A Windows administrator for San Francisco's highway department aims to reduce time spent on desktop maintenance by making the switch to a server-based system. It's a move that involves a lot of heavy lifting on IT maintenance up front, but it offers a payoff within a year if done right, according to analysts.

Mitch Ablove is going the way of server-based computing in hopes of reducing time spent supporting Windows workstations and avoiding hiring more IT staff.

Ablove, the network manager at the Golden Gate Bridge, Highway and Transportation District in San Francisco, is betting a $125,000 slice of his annual budget on a project to reduce time spent assisting users spread across the Bay Area. He didn't have to lobby for more money for the project. Instead, he's using money originally earmarked for PC replacements.

Ablove is switching to server-based computing to ease his increasing Windows and IT management load and avoid having to request an additional administrator. Specifically, he wagers that deploying and supporting applications residing on about 10 Windows 2000 servers instead of 250 Windows desktops will reduce help desk calls.

One study indicates Ablove's move will pay off. Based on its recent research, Giga Information Group of Cambridge, Mass., predicted that a 5,000-employee bank with 50 offices would realize a combined $15 million in savings and increased productivity over three years by making such a switch.

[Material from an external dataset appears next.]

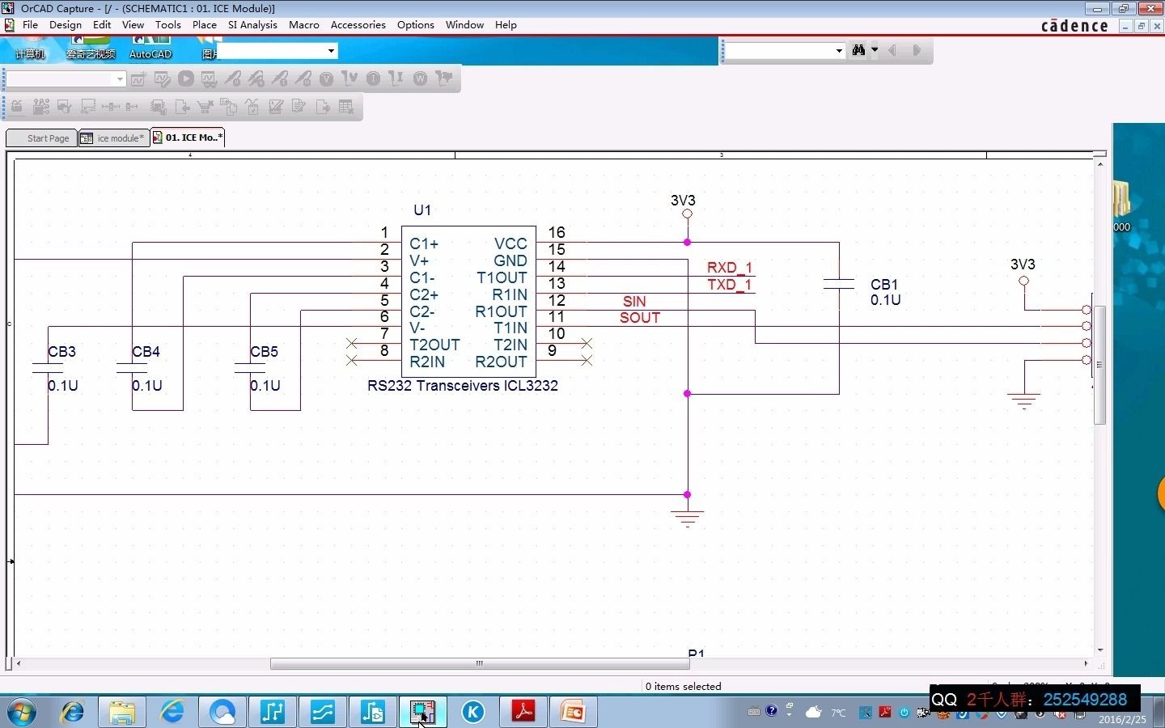Click the vertical scrollbar down arrow

coord(1100,650)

Companies usually see savings within the first year, said John Girard, a vice president and research director at Stamford, Conn.-based research firm Gartner Inc. But he cautioned that setting up a server-based system initially could add to an IT maintenance workload. For instance, administrators must set up a server farm and group policies for server-based application access.

"Once you get over that initial hump, your overall administration activity goes down," Girard said.

For example, when administrators want to roll out a new application, they work just with their servers, instead of each user desktop. "You eliminate version control and version conflict problems for an application," Girard said.

Ablove plans to install Citrix Systems Inc.'s MetaFrame XPe for all 250 users by year-end, but for now he has two servers, one in San Francisco and one nearby in San Rafael, that a half dozen remote users dial in to, Ablove said. Desktops run Windows NT, 2000 and XP.

He plans to have employees use Fort Lauderdale, Fla.-based Citrix's software to access Microsoft Office and custom-designed applications for payroll and accounting over the organization's virtual private network.

Server-based computing isn't for every company, Girard said. For the data to be secure, users must always be connected to a VPN when working with server-based applications, and the company must have substantial bandwidth.

Some administrators are foregoing server-based computing for other management options, such as Microsoft Systems Management Server and IBM Tivoli platforms, according to Giga research. However, the server-based computing market is strong; it is expected to grow 15% this year, according to research.